**Problem**: Look at each line below and tally those holding "Corner"; answer with that figure and nothing else.

(Stored items)
▬▬▬▬▬▬

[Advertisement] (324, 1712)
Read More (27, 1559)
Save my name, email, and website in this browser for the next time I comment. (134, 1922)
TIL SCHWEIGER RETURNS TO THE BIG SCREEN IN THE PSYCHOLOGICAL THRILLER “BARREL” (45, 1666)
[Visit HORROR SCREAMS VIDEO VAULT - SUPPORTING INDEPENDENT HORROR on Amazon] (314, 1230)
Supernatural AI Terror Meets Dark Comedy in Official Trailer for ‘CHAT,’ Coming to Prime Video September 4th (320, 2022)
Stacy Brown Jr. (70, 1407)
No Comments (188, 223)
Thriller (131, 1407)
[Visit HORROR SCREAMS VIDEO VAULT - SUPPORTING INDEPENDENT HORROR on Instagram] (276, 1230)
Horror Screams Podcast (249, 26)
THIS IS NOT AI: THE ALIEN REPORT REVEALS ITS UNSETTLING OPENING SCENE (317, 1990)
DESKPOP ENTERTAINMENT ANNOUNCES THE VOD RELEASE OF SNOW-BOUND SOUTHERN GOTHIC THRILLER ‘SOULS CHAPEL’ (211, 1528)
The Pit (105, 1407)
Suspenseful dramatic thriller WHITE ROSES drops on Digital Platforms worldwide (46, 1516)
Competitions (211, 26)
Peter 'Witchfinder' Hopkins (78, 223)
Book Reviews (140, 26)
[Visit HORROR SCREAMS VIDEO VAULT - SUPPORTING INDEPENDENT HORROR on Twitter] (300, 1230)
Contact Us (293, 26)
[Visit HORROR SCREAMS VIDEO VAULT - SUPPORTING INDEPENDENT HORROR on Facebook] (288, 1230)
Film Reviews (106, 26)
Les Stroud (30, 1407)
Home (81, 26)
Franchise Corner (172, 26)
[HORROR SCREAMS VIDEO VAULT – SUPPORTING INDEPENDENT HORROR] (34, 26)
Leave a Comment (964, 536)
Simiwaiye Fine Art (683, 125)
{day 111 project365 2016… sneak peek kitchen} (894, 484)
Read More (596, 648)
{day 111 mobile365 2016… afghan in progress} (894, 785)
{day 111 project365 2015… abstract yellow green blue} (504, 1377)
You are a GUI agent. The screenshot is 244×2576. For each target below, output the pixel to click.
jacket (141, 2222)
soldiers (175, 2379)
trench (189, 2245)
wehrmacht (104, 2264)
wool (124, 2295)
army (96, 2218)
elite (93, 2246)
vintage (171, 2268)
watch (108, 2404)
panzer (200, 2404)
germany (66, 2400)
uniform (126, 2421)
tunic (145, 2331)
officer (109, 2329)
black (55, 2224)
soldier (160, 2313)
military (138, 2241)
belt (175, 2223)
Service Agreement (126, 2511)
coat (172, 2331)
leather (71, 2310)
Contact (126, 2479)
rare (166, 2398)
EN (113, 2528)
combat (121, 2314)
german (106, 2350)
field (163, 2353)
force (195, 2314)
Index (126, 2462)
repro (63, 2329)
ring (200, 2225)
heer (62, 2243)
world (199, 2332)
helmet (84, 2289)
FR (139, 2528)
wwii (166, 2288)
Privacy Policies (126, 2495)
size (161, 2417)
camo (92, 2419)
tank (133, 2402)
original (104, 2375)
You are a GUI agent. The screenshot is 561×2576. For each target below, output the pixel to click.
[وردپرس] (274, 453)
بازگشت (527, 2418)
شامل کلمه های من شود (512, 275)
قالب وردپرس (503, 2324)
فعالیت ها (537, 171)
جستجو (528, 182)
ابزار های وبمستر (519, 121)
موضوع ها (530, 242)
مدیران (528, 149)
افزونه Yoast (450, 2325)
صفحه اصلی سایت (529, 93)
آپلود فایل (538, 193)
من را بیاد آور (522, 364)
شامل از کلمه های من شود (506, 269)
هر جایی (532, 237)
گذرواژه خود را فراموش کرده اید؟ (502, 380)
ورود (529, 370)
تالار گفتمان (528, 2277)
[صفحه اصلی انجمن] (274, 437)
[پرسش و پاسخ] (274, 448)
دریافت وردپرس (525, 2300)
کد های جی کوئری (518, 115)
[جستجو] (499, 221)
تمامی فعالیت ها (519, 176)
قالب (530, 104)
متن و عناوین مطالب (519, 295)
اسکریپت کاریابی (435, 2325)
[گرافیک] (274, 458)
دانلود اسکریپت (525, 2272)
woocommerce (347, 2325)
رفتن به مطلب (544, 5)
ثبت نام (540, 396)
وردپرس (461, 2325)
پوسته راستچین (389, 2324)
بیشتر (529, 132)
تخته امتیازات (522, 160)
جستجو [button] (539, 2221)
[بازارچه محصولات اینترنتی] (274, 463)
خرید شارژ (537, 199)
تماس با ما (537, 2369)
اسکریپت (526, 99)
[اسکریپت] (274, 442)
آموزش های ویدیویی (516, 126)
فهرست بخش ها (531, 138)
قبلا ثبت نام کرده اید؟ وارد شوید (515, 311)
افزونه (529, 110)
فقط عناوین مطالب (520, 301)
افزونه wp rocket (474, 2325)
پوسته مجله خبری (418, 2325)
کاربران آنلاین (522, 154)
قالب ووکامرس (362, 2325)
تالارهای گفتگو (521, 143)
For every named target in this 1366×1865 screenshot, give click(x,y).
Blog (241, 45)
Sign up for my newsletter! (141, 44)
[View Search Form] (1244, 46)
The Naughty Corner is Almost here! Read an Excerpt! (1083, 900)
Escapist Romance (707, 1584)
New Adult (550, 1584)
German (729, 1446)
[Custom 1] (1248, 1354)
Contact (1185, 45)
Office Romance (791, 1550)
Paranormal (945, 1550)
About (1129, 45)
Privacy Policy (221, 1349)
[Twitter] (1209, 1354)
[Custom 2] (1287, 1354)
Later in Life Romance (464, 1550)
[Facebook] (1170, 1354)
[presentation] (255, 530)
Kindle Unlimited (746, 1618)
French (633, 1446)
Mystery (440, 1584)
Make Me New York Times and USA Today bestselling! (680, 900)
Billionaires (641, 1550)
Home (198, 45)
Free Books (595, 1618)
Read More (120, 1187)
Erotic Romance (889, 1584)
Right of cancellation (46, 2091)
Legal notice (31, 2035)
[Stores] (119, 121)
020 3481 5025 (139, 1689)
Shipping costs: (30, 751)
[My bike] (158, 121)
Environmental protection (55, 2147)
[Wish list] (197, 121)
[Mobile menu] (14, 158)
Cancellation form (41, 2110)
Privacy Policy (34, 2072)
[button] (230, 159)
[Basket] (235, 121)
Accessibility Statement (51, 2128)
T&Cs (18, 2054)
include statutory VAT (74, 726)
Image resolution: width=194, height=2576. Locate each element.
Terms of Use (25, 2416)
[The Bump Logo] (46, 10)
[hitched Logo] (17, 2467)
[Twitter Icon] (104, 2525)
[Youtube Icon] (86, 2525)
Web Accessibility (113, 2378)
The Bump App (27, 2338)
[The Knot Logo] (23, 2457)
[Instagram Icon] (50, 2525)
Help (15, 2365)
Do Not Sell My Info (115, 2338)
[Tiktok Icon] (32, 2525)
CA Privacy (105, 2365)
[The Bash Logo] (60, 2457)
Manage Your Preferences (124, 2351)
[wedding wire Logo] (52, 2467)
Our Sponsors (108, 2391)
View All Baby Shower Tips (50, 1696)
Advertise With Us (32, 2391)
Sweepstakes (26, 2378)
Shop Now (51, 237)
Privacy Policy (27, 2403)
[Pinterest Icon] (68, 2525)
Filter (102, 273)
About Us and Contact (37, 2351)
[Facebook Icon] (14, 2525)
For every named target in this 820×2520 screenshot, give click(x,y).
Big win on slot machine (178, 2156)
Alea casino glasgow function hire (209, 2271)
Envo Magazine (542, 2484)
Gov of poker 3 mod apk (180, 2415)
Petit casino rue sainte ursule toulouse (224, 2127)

▬▬▬▬▬▬

**Reply to the task**: 2